Will the talent and inexperience be enough at this critical position?
Again in 2006, Carolina need to replace almost the whole roster. At this position, it helped to have a senior Byron Sanders and a freshman Tyler Hansbrough. David Noel had experience playing amongst big men as did a young Reyshawn Terry too.
In 2013, the Tar Heels had a hole at this position with only sophomore James Michael McAdoo returning to the team. Desmond Hubert and Jackson Simmons filled in a lot as sophomores, and there was a big learning curve for freshmen Brice Johnson and Joel James.
But that hole was nothing like the one last season in 2018. Luke Maye returned in an increased role, but no real continuity beyond that at these positions. Graduate transfer Cameron Johnson is more of a small-forward, and Johnson was brand new to the team too.
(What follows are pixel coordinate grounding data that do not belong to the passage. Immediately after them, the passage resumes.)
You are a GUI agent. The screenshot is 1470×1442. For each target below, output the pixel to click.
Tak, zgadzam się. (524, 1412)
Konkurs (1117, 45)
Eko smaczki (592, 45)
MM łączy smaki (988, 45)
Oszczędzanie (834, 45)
The freshman trio of Garrison Brooks, Sterling Manley, and Brandon Huffman were relied on to anchor this role on the team. And it was a tall order.
But it means Brooks, Manley, and Huffman all have a season under their belts now.
So, this upcoming season will be interesting
Because there is experience coming back. Maye and Kenny Williams are seniors. Cameron Johnson is a graduate senior. These are talented players.
Brooks, Manley, and Huffman have experience too. It’s not a ton, but it’s better than nothing.
Woods hasn’t played a ton, but he’s been in the program for multiple seasons.
Players like Andrew Platek, Brandon Robinson, and K.J. Smith all have some experience.
Plus, the talent level of the inexperienced players is better than its been in a long time. Nassir Little, Coby White, and Leaky Black are highly touted. Some call it the best class ever for Roy Williams.
Would you have talent or experience?
Roy Williams wants both, and he just might get it this upcoming season.